保護司の根拠は,保護司法です。
保護司法は,わずか18条で構成される法律です。
国家試験までには,一度は目を通しておきたい法律です。
保護司については,更生保護法にも規定があります。
更生保護法に規定される保護司の業務
〈業務〉 保護観察官で十分でないところを補い,地方更生保護委員会又は保護観察所の長の指揮監督を受けて,保護司法の定めるところに従い,それぞれ地方更生保護委員会又は保護観察所の所掌事務に従事する。 |
それでは,今日の問題です。
第25回・問題148
保護司に関する次の記述のうち,正しいものを1つ選びなさい。
1 保護司に委嘱する条件として社会的信望,時間的余裕,活動力などが挙げられているが,生活の安定については,法律上特に定めは置かれていない。
2 保護司は,地域住民という立場から更生保護に貢献することが求められるので,市町村長の推薦によって都道府県知事がこれを委嘱する。
3 保護観察官で十分でないところを補い,保護観察所長等の指揮監督を受けて,保護観察所等の所掌事務に従事するものとされている。
4 保護観察所から保護観察事件を全面的に付託されて保護観察を実施しており,自らの権限で保護観察の終了や延長等法の執行場面での判断を行っている。
5 保護司は民間人であるので,その職務を行うに当たって知り得た関係者の身上に関する情報の取扱いについては,公務員としての法的責任は課されない。

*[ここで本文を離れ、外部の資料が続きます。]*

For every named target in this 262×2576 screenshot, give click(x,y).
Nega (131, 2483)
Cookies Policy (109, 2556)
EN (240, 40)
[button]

かなり前の問題ですが,今,出題されても違和感がないのではないでしょうか。
ただし,問題づくりが粗い選択肢1と選択肢5のようなものは,もう出題されないと思います。
今は試験委員の問題づくりをサポートする体制となっているからです。
それでは,解説です。
1 保護司に委嘱する条件として社会的信望,時間的余裕,活動力などが挙げられているが,生活の安定については,法律上特に定めは置かれていない。
保護司に委嘱する条件
・人格及び行動について,社会的信望を有すること。
・職務の遂行に必要な熱意及び時間的余裕を有すること。
・生活が安定していること。
・健康で活動力を有すること。
生活の安定も含まれます。
2 保護司は,地域住民という立場から更生保護に貢献することが求められるので,市町村長の推薦によって都道府県知事がこれを委嘱する。
保護司は,保護観察所の長が保護司選考会の意見を聴いたうえで法務大臣に推薦し,法務大臣が委嘱します。
更生保護には地方公共団体の役割はほとんどありません。
3 保護観察官で十分でないところを補い,保護観察所長等の指揮監督を受けて,保護観察所等の所掌事務に従事するものとされている。
これが正解です。
4 保護観察所から保護観察事件を全面的に付託されて保護観察を実施しており,自らの権限で保護観察の終了や延長等法の執行場面での判断を行っている。
保護観察の終了,延長等の判断を行っているのは,地方更生保護委員会です。
5 保護司は民間人であるので,その職務を行うに当たって知り得た関係者の身上に関する情報の取扱いについては,公務員としての法的責任は課されない。
保護司は民間人ですが,身分は非常勤の国家公務員です。
そのため,国家公務員法の一部の規定が適用されます。